__Fragment dokumentu__:
########################################

„Dostępność serwisów internetowych” – dobre praktyki dla wszystkich
Ile kosztuje stworzenie serwisu dostępnego dla osób z niepełnosprawnością? Jak osoby niewidome widzą zdjęcia? Czy wyszukiwarki internetowe są „niepełnosprawne”? Na te i inne pytania znaleźć można odpowiedzi w najnowszym wydaniu podręcznika „Dostępność serwisów internetowych – dobre rozwiązania w projektowaniu serwisów internetowych dostępnych dla osób z różnymi rodzajami niepełnosprawności”.
Żarty się skończyły. Zgodnie z polskim prawem, do połowy 2015 r. wszystkie serwisy instytucji publicznych muszą być zgodne ze standardem WCAG 2.0. Podręcznik o dostępności powstał głównie z myślą właśnie o osobach odpowiedzialnych za serwisy internetowe tych instytucji. Nie strony, lecz właśnie serwisy – m.in. ta terminologiczna różnica jest w nim wyjaśniona. Autorzy tłumaczą oczywiście o wiele więcej. Robią to na tyle przystępnie, że nie trzeba być specjalistą z zakresu informatyki, by przyswoić przekazywaną wiedzę.
Dla kogo jest ten podręcznik
Podręcznik jest adresowany zarówno do programistów, którzy nie mieli dotychczas kontaktu z kwestią dostępności, jak i redaktorów. Ci ostatni muszą wiedzieć, że nikt nie rodzi się z umiejętnością prawidłowego publikowania informacji w internecie, szczególnie w taki sposób, by nie wykluczać użytkowników niepełnosprawnych. Jednak autorzy udowadniają też, że błędem jest myślenie o dostępności jedynie pod kątem osób z niepełnosprawnością. Choć problemy w korzystaniu z internetu osób z różnymi rodzajami niepełnosprawności stanowią sedno publikacji, autorzy przekonują, że poprawnie skonstruowane serwisy ułatwiają komputerowe życie nam wszystkim.
Informacja o wydaniu
Publikację napisali Dominik Paszkiewicz i Jakub Dębski w ramach realizowanego przez Stowarzyszenie Przyjaciół Integracji oraz PFRON projektu „Wsparcie osób niepełnosprawnych w swobodnym dostępie do informacji i usług zamieszczonych w Internecie II”, współfinansowanego z Europejskiego Funduszu Społecznego. W ramach projektu prowadzone są audyty dostępności 300 instytucji, wsparcie tych podmiotów przez wykwalifikowanych audytorów i testerów z niepełnosprawnością, a także seminaria dla przedstawicieli instytucji z całego kraju, których serwisy internetowe poddawane są audytom.
Czego uczy podręcznik?
Autorzy poradnika poprowadzą więc za rękę redaktorów serwisów, przekazując im m.in. dziesięć złotych zasad redagowania tekstu i podkreślając, by zawsze rozwijać skrótowce i nie przesadzać z hermetyczną terminologią. Wyjaśnią też, czym jest wersja easy to read, a na przykładach zaprezentują, jak poprawnie formatować tekst, czym jest opis alternatywny (tzw. alt), jak linkować czy jak stworzyć dostępny plik PDF.

########################################

__Lista wpisów__:
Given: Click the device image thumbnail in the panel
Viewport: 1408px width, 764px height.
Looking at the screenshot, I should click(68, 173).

########################################

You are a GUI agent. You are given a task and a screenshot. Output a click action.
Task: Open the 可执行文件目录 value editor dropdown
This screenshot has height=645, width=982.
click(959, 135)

########################################

__Zadania do wykonania__:
- 1) Wyodrębnij z tekstu o podręczniku dostępności serwisów internetowych wszystko od „Dla kogo jest” aż po „życie nam wszystkim.”.
- 2) Dopisz dalszy ciąg tekstu o podręczniku dostępności serwisów internetowych, zaczynając zaraz po jego ostatnim zdaniu.

__Odpowiedzi do zadań__:
- 1)
Dla kogo jest ten podręcznik
Podręcznik jest adresowany zarówno do programistów, którzy nie mieli dotychczas kontaktu z kwestią dostępności, jak i redaktorów. Ci ostatni muszą wiedzieć, że nikt nie rodzi się z umiejętnością prawidłowego publikowania informacji w internecie, szczególnie w taki sposób, by nie wykluczać użytkowników niepełnosprawnych. Jednak autorzy udowadniają też, że błędem jest myślenie o dostępności jedynie pod kątem osób z niepełnosprawnością. Choć problemy w korzystaniu z internetu osób z różnymi rodzajami niepełnosprawności stanowią sedno publikacji, autorzy przekonują, że poprawnie skonstruowane serwisy ułatwiają komputerowe życie nam wszystkim.

- 2)
Zarówno redagujący serwis internetowy, jak i jego twórcy dowiedzą się natomiast, że nie samą myszką nawiguje człowiek, nie tylko osoby niewidome nie znoszą CAPTCHA i jak ważna jest odpowiednia hierarchia nagłówków – dla wszystkich użytkowników.
Programiści przekonają się, że zgodny ze standardami kod HTML wcale nie oznacza dostępności serwisu, choć jest jej fundamentem. Podręcznik może być początkiem przygody z dostępnością także dla programistów właśnie. W jego treści wyjaśniono większość dobrych praktyk, które uwzględniać powinni twórcy serwisów internetowych.
W końcu osoby zarządzające witryną i zlecający jej tworzenie lub modyfikację dowiedzą się z publikacji, jak czytać wymogi prawne dotyczące dostępności oraz jak zamówić zgodny z nimi serwis. Wydrukowanych zostało 1500 bezpłatnych egzemplarzy podręcznika. Jego treść można także za darmo ściągnąć przez internet. Wersje podręcznika do pobrania znajdują się w dziale o II edycji projektu.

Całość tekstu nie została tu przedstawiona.